The recording was also a key piece of evidence leading to the conviction on murder and manslaughter charges of former police Officer Derek Chauvin. It was a rare example of accountability that would be impossible to imagine if Frazier had not been there.
Young people also came out and filled the streets, adding urgency to protests that had been going on for years. A protester in their mid-20s had not been born when four Los Angeles police officers were caught on video brutally clubbing Rodney King, or when the officers were cleared of all charges by an all-white jury.
They were in middle school when George Zimmerman, a self-appointed neighborhood watchman in Florida, killed Trayvon Martin, a Black teenager who had just gone out to buy some candy.

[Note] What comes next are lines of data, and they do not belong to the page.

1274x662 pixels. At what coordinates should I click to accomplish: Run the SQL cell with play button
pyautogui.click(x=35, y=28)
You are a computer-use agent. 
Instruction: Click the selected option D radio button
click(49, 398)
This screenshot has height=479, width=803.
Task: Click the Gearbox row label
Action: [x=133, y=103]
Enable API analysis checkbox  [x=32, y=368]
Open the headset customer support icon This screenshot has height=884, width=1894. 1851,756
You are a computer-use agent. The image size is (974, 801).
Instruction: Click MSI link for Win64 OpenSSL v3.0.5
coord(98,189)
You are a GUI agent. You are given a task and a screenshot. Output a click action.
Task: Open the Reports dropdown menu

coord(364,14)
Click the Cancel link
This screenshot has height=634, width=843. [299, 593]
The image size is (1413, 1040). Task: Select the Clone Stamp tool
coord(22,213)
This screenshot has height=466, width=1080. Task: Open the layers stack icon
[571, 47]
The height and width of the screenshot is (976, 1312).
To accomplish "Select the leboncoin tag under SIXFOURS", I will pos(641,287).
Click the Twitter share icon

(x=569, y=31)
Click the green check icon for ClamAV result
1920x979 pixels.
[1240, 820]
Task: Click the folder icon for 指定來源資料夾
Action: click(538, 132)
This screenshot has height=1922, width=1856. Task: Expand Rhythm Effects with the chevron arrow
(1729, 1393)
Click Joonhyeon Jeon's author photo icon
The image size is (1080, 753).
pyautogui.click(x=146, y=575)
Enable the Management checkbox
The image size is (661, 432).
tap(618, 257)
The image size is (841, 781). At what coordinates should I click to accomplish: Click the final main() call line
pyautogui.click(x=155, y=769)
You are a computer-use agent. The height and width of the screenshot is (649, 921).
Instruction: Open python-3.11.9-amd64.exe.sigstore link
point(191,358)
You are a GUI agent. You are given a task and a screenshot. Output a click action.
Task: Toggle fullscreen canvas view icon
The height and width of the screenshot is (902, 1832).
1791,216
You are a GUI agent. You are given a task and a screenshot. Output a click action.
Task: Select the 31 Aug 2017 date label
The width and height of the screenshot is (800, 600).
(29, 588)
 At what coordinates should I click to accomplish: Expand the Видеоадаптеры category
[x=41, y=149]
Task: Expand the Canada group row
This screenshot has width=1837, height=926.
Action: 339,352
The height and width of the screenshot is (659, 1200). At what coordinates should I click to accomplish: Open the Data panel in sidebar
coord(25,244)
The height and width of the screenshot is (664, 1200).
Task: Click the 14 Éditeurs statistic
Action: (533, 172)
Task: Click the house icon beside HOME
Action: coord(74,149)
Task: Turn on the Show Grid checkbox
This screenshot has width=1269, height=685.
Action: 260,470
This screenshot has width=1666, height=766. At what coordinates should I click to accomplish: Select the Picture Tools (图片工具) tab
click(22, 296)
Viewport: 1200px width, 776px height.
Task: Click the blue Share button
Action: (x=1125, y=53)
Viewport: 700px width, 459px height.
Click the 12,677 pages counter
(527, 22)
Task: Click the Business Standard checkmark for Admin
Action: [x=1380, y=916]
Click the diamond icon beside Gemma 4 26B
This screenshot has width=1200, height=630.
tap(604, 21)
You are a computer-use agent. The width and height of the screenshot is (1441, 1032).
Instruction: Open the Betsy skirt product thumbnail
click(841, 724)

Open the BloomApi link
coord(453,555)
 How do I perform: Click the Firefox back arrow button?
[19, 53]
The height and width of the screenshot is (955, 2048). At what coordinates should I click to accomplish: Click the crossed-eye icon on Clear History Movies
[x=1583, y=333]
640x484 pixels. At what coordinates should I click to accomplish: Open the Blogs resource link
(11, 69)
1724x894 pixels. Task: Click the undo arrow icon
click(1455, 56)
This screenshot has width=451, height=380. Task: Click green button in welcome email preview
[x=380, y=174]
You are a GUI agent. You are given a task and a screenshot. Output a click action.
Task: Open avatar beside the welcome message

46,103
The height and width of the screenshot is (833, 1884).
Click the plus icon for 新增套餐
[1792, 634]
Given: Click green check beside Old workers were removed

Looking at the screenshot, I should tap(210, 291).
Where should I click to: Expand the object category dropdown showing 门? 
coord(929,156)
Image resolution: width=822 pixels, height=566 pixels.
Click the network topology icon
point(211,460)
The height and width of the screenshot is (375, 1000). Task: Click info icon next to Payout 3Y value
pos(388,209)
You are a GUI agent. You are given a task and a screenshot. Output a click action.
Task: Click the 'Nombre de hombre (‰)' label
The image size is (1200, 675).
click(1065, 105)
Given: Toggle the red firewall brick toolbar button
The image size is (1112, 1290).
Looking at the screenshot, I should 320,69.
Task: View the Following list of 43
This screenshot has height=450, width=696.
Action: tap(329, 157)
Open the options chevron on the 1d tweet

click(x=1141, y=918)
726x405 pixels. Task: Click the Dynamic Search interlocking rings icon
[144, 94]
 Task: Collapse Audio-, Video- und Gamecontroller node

Zimmerman, too, was acquitted. And they were in high school when Philando Castile was shot to death during a traffic stop outside Minneapolis by an officer who was also cleared of all charges. They were not willing to accept another killing without accountability.
Meanwhile, the older generation is still not rising to the political moment.
The George Floyd Justice in Policing Act has passed the House, but is mired in the Senate, as bipartisan negotiators try to work out a deal.
The House bill would outlaw certain tactics like chokeholds and no-knock warrants. It would create a database of police misconduct that would make it harder for offending officers to move from department to department. And it would make it easier to sue officers if they violate someone’s civil rights.
It’s time for Congress to act with the same urgency that young demonstrators showed last year. The country changed in the aftermath of George Floyd’s death, and the laws ought to change, too.